Damn! But soon enough we started climbing a rather long ATV road. I asked her if she road these trails a lot and she said yes. I knew it! I told her I could tell. I knew this was going to be a slogger of a climb and I also knew that she wasn't able to climb as well on her longer travel bike. It's not like I stood up and hammered, but I put the hurt on because what goes up must come down and she was better on the down.

Caught walkin'. Damn!

Once I crested the hill, it was swoopy heaven. I road hard but smart. I couldn't have any mistakes. The trail wasn't all that technical but there were a few drops and logs here and there. My goal was to stay out of sight. I figured once she saw me, I would be done. At one point I did drop a chain on a bouncy, switchback descent but I was able to get back on the saddle without loosing too much time.

Good ol South Dakota rockness.
I knew if I could just make it to the last aid station I could possible take the top podium. Good friends of the Kingsbury's were marshaling and cheering me on. All downhill from here, they yelled. Woo-hoo. I took a big swig of water and pointed myself downward. 5 miles of smiles is all I can say. What is it with SD races ending in long, swoopy descents? I love it.

I managed to pull out the win. 2nd place was a mere two minutes behind me.

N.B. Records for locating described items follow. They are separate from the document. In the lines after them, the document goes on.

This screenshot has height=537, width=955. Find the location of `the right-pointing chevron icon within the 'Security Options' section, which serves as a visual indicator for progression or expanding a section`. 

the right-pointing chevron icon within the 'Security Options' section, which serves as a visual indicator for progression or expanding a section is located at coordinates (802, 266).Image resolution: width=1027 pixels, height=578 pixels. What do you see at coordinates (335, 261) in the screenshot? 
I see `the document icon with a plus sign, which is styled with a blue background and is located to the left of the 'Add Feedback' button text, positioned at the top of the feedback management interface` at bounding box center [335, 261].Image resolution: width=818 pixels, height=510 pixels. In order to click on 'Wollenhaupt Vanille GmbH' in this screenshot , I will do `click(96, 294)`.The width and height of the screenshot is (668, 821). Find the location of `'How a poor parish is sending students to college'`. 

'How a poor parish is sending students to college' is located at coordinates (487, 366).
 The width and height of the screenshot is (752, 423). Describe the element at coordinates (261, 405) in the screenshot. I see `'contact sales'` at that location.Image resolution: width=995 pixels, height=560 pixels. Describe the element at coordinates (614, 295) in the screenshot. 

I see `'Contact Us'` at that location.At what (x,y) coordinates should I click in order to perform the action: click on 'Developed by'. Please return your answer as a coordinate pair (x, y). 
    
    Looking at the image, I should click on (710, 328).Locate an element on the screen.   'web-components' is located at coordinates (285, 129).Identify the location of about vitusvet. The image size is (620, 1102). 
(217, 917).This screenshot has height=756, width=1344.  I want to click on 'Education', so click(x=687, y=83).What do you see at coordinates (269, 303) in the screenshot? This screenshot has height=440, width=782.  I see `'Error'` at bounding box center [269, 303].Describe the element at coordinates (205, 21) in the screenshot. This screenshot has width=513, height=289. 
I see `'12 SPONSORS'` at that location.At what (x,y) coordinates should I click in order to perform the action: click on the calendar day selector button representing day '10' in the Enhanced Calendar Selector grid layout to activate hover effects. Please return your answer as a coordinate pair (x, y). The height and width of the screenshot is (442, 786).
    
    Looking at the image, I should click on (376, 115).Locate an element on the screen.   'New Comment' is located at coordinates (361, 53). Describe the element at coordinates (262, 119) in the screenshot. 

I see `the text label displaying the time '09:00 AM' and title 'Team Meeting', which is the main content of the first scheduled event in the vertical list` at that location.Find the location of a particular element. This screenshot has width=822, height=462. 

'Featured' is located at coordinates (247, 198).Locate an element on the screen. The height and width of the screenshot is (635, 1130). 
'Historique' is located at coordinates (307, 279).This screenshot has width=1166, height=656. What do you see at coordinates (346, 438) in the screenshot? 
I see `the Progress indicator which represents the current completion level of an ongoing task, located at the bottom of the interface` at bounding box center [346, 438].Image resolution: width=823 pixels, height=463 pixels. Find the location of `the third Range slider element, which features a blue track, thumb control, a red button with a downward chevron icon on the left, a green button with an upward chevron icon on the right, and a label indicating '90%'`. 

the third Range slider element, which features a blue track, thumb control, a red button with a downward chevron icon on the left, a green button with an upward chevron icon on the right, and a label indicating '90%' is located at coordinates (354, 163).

She was a great sport and encouraging. I told her she was fun to race against. Especially with her mad descending skills. Everyone said that was her specialty. Glad I could make the most of my other specialties to bring home the top spot.

Yeah, forgot my team short. Doh!

Later that day, we hopped over to the DH course and watch the real descending. 6' and 8' drops, between trees and around rocks. SICK! There were some ladies taking their turn on the intermediate loops and it was fun to hear the crowd roar when they came down.

The night was capped off with an awards ceremony and buffet of all kinds of yummies. I bagged some tall boys, a Fat Tire banner and some cash. I was tired, hungry and thirsty, so it was the best place I could think of to be.

Hardware and hopps. Can't think of a better way to celebrate.

The Fat Tire Fest is a great event. It has a local feel and the new guard are really working hard to improve it and I think they did. Weather and illness aside, it was a fun weekend. I was right about Spearfish and the Five-0 when I made the trumpet call about that event. Hear me on this one - The BHFTF has potential of being just as rad.